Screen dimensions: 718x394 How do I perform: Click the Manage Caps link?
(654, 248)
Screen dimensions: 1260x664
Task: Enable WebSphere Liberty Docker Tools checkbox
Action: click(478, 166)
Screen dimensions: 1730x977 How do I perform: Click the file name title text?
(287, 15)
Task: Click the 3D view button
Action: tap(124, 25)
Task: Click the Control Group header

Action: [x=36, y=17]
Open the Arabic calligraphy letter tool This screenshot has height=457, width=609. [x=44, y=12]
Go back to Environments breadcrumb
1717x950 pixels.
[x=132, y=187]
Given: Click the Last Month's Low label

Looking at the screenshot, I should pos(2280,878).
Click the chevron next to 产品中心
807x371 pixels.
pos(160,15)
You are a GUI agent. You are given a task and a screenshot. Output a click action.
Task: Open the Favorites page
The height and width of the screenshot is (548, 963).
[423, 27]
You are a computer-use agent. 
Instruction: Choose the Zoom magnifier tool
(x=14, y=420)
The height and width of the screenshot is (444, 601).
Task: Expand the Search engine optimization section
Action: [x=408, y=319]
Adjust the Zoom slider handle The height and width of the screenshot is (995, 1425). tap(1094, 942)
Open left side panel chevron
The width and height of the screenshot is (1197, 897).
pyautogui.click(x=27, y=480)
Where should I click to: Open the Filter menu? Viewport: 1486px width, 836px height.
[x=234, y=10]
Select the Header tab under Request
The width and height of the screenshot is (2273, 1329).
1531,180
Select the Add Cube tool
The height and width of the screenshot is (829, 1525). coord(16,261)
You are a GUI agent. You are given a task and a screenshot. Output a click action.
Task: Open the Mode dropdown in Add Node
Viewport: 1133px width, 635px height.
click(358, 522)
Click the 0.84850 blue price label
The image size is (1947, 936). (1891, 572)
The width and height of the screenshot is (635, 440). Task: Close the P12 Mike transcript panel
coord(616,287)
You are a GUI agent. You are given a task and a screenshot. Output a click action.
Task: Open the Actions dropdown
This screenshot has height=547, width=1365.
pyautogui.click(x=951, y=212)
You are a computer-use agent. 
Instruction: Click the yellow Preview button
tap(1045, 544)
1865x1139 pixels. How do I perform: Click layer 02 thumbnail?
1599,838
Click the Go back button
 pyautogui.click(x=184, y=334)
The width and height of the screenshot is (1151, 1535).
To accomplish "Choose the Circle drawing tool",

══════════════════════════════

# [TASK INSTRUCTIONS]
Which lines of the records above contain the word "dropdown"? Copy each of them.

# [REPLY TO THE TASK]
Task: Open the Mode dropdown in Add Node
Task: Open the Actions dropdown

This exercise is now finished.